Take the lines below between the one holding "At what coordinates should I click to accomplish: Pick" and the one holding "This screenshot has width=1024, height=768.", inclusive, and copy them exactly. Add nothing.

*** Opening of EXERCISE INPUTS ***

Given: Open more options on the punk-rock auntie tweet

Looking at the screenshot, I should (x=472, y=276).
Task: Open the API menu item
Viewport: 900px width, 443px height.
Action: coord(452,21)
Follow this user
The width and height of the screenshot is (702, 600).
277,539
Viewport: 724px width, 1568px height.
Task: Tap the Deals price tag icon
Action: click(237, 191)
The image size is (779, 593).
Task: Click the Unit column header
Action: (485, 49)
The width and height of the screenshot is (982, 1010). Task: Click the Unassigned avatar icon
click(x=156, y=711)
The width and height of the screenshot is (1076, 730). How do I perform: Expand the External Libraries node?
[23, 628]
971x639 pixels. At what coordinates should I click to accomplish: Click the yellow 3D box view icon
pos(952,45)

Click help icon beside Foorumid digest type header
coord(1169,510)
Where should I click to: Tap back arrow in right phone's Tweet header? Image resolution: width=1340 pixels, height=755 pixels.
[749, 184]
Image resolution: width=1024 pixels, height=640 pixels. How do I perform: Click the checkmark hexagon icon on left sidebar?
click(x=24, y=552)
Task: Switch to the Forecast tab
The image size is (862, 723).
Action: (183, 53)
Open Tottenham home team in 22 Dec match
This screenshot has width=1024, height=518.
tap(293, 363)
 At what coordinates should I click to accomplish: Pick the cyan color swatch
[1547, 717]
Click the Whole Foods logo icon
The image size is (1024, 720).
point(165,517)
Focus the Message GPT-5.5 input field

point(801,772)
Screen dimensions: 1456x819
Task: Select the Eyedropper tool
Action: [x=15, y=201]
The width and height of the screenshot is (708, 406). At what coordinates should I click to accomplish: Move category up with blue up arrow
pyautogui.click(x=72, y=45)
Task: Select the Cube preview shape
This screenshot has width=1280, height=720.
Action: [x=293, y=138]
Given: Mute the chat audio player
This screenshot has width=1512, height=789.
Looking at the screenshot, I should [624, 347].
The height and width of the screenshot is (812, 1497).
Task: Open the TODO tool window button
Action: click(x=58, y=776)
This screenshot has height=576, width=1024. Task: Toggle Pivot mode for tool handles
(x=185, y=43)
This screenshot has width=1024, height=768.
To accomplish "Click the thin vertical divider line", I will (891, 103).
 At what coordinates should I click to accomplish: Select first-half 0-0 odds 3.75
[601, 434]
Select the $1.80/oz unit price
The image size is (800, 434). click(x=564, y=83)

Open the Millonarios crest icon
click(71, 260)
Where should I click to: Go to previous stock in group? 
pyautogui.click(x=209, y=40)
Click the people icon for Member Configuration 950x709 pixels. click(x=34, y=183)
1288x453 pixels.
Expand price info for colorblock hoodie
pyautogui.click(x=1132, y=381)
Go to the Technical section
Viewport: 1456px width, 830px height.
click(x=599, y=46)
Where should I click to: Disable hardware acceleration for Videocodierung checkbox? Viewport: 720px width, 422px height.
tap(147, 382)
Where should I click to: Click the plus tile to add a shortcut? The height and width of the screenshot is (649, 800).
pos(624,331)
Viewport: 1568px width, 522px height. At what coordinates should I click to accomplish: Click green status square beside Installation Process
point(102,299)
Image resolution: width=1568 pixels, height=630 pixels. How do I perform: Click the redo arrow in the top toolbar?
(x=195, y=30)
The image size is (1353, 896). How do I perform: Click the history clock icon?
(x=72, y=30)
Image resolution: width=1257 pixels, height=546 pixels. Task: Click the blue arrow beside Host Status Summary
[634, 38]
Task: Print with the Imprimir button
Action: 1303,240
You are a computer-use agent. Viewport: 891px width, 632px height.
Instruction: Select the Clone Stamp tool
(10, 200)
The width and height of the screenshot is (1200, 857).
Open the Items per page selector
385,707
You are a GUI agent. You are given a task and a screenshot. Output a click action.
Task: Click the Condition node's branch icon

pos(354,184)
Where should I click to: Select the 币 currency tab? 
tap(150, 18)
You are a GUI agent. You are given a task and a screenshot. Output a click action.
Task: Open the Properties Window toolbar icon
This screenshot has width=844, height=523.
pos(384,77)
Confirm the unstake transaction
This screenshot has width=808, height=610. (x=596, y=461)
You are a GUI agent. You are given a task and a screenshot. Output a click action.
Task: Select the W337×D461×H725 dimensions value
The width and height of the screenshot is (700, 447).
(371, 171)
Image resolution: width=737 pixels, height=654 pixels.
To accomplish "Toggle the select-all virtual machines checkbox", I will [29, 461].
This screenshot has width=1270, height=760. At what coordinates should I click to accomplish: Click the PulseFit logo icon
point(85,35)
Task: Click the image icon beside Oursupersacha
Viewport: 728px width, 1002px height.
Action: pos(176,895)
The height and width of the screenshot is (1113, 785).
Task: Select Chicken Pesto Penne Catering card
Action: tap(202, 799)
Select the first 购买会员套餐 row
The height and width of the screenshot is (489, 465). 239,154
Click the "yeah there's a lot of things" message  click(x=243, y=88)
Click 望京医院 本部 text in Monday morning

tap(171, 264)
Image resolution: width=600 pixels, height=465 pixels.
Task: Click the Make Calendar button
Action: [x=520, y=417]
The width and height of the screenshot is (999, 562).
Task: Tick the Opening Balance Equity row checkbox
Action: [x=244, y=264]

*** Close of EXERCISE INPUTS ***

### EXPECTED OUTPUT
 At what coordinates should I click to accomplish: Pick the cyan color swatch
[1547, 717]
Click the Whole Foods logo icon
The image size is (1024, 720).
point(165,517)
Focus the Message GPT-5.5 input field

point(801,772)
Screen dimensions: 1456x819
Task: Select the Eyedropper tool
Action: [x=15, y=201]
The width and height of the screenshot is (708, 406). At what coordinates should I click to accomplish: Move category up with blue up arrow
pyautogui.click(x=72, y=45)
Task: Select the Cube preview shape
This screenshot has width=1280, height=720.
Action: [x=293, y=138]
Given: Mute the chat audio player
This screenshot has width=1512, height=789.
Looking at the screenshot, I should [624, 347].
The height and width of the screenshot is (812, 1497).
Task: Open the TODO tool window button
Action: click(x=58, y=776)
This screenshot has height=576, width=1024. Task: Toggle Pivot mode for tool handles
(x=185, y=43)
This screenshot has width=1024, height=768.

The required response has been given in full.